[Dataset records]
________

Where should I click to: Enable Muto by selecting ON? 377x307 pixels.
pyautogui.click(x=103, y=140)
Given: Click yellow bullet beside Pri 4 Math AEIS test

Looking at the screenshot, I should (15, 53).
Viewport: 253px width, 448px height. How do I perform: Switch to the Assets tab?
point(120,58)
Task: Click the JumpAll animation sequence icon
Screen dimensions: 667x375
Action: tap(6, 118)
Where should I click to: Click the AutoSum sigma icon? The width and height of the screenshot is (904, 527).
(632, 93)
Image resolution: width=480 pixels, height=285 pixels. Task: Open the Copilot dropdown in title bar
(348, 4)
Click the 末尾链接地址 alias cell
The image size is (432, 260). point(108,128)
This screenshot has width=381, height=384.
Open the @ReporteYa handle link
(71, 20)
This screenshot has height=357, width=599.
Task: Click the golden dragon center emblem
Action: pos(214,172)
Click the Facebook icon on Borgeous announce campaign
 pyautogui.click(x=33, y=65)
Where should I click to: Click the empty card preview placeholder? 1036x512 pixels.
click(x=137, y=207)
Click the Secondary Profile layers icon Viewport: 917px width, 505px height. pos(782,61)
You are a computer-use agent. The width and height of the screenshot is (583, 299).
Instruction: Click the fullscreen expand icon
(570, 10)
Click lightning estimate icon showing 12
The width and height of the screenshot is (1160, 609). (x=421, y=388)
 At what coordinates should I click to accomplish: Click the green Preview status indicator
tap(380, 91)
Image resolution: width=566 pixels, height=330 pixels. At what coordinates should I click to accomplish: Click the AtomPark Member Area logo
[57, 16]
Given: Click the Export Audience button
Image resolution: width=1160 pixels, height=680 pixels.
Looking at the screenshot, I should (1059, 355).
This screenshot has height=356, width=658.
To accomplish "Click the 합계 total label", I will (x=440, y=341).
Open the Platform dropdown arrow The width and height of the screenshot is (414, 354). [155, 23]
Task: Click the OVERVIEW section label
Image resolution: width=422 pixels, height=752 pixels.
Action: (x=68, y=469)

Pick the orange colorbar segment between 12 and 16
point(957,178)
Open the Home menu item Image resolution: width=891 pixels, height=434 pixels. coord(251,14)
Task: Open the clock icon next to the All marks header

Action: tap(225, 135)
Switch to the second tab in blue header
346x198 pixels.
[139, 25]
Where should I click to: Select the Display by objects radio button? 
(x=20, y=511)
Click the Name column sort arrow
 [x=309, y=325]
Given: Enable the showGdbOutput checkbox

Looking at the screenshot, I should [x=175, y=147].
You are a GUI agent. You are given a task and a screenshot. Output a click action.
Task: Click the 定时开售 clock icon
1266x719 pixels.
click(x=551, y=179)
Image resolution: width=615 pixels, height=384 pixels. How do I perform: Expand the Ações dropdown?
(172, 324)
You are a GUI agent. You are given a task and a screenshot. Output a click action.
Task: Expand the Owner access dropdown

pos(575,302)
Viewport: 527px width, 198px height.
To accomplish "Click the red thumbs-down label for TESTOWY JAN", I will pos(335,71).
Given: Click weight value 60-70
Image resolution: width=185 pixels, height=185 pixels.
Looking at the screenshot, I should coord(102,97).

________

* YOUR ASSIGNMENT
For every line above that includes the word "label", return the line.

* THE COMPLETED TASK
To accomplish "Click the 합계 total label", I will (x=440, y=341).
Task: Click the OVERVIEW section label
To accomplish "Click the red thumbs-down label for TESTOWY JAN", I will pos(335,71).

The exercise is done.